++++ EXTRACTED INFORMATION

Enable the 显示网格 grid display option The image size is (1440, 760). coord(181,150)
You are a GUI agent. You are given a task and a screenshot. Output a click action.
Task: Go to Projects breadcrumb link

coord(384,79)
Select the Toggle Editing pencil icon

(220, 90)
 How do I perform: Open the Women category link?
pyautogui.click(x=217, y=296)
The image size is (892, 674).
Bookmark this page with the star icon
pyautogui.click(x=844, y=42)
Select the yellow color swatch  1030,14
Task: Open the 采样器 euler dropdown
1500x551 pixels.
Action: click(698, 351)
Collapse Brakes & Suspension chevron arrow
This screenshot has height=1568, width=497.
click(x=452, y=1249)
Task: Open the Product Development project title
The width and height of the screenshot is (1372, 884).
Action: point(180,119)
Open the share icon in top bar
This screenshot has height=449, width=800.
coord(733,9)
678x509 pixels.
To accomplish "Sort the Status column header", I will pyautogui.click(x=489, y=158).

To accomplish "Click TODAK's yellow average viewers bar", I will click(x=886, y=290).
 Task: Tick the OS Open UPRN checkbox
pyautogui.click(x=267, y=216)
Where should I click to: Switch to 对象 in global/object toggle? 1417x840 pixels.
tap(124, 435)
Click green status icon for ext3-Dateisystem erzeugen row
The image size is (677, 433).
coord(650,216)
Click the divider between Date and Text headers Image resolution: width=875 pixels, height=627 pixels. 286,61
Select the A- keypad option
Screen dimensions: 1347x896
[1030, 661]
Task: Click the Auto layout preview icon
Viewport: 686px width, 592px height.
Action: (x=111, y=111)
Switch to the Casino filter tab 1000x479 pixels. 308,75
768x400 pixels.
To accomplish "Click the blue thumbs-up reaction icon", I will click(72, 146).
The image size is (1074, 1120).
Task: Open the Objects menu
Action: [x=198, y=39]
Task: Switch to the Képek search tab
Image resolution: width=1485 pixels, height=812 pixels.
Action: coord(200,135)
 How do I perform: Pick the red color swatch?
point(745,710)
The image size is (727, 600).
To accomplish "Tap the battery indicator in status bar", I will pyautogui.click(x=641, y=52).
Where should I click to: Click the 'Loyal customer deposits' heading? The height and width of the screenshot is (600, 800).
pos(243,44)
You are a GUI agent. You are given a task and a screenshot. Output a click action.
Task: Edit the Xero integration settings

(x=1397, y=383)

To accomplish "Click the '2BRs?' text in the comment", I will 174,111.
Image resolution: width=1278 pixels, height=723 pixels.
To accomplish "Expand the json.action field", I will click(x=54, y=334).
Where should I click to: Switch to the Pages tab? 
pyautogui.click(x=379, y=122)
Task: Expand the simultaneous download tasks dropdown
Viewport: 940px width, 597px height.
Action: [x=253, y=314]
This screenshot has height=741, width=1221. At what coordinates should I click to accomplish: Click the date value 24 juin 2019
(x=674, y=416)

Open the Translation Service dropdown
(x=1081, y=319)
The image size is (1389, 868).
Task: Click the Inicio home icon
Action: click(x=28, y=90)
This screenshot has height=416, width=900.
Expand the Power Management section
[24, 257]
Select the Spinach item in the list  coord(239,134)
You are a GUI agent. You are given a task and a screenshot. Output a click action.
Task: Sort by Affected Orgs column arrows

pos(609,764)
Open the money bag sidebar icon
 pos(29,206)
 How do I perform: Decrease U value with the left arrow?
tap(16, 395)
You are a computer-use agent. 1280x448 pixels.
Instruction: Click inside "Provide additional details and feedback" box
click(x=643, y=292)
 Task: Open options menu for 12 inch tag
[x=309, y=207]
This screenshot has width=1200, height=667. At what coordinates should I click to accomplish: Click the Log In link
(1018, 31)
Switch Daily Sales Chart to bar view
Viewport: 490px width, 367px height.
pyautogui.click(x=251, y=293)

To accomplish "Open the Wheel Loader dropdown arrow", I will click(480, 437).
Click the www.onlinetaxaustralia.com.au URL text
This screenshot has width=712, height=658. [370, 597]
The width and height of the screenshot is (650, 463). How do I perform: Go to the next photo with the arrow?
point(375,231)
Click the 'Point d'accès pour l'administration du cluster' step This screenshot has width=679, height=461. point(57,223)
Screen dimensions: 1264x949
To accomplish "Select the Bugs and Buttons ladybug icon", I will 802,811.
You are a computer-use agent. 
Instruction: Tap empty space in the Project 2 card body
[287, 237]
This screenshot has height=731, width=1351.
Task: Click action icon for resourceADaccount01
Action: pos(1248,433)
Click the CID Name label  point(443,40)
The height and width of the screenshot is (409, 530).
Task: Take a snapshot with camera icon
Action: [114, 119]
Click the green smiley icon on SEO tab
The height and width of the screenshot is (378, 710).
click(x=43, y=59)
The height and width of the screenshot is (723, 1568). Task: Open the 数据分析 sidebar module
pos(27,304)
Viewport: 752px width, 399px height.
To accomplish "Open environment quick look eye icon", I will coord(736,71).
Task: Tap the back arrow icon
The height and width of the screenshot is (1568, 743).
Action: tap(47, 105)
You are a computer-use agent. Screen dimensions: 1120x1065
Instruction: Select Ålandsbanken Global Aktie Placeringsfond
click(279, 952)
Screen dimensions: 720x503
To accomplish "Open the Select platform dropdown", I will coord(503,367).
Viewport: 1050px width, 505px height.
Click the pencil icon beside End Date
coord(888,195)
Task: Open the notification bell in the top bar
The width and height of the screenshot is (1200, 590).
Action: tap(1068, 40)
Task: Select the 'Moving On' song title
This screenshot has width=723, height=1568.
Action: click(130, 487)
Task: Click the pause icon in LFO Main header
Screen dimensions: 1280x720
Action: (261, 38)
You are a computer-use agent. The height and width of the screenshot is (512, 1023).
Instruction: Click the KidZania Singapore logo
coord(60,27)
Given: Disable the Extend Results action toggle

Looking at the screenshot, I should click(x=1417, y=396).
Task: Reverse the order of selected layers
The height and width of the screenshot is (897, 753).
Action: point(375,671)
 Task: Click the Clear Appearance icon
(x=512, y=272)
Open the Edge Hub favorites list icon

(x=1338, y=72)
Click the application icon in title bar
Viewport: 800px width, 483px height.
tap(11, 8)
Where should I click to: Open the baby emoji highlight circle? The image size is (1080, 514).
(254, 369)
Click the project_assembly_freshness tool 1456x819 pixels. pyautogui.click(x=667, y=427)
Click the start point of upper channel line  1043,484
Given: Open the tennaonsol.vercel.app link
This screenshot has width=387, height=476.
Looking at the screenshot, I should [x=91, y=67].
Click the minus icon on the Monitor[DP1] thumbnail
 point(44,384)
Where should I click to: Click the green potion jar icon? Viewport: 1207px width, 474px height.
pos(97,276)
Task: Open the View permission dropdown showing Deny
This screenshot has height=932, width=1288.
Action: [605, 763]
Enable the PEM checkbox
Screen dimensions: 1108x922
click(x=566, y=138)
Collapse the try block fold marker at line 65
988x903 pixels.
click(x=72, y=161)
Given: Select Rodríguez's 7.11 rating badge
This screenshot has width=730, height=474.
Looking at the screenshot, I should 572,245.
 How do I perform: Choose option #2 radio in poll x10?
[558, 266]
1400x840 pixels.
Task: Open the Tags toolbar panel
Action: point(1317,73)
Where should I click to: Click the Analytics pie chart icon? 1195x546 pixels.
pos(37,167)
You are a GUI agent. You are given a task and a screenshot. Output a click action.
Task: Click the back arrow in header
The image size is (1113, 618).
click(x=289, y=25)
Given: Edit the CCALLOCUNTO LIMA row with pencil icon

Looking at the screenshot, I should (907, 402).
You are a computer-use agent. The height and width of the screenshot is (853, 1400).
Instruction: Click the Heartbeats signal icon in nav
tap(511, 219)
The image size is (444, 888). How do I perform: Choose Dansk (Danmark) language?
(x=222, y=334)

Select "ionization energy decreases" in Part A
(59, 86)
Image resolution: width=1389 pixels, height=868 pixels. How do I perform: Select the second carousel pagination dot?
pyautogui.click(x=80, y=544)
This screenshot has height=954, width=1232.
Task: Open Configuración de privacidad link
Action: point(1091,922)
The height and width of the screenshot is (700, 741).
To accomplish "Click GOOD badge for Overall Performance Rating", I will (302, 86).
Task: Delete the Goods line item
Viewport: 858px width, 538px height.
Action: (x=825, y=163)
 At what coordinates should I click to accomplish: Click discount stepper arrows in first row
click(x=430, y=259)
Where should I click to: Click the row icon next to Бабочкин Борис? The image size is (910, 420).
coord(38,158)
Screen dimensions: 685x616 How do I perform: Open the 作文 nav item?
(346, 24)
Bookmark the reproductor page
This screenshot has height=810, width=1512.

++++++++

Which lines belong in the answer? Exactly those from the first line of the entries through the line holding "768x400 pixels.", inclusive, copied unchanged.

__FINAL ANSWER__
Enable the 显示网格 grid display option The image size is (1440, 760). coord(181,150)
You are a GUI agent. You are given a task and a screenshot. Output a click action.
Task: Go to Projects breadcrumb link

coord(384,79)
Select the Toggle Editing pencil icon

(220, 90)
 How do I perform: Open the Women category link?
pyautogui.click(x=217, y=296)
The image size is (892, 674).
Bookmark this page with the star icon
pyautogui.click(x=844, y=42)
Select the yellow color swatch  1030,14
Task: Open the 采样器 euler dropdown
1500x551 pixels.
Action: click(698, 351)
Collapse Brakes & Suspension chevron arrow
This screenshot has height=1568, width=497.
click(x=452, y=1249)
Task: Open the Product Development project title
The width and height of the screenshot is (1372, 884).
Action: point(180,119)
Open the share icon in top bar
This screenshot has height=449, width=800.
coord(733,9)
678x509 pixels.
To accomplish "Sort the Status column header", I will pyautogui.click(x=489, y=158).

To accomplish "Click TODAK's yellow average viewers bar", I will click(x=886, y=290).
 Task: Tick the OS Open UPRN checkbox
pyautogui.click(x=267, y=216)
Where should I click to: Switch to 对象 in global/object toggle? 1417x840 pixels.
tap(124, 435)
Click green status icon for ext3-Dateisystem erzeugen row
The image size is (677, 433).
coord(650,216)
Click the divider between Date and Text headers Image resolution: width=875 pixels, height=627 pixels. 286,61
Select the A- keypad option
Screen dimensions: 1347x896
[1030, 661]
Task: Click the Auto layout preview icon
Viewport: 686px width, 592px height.
Action: (x=111, y=111)
Switch to the Casino filter tab 1000x479 pixels. 308,75
768x400 pixels.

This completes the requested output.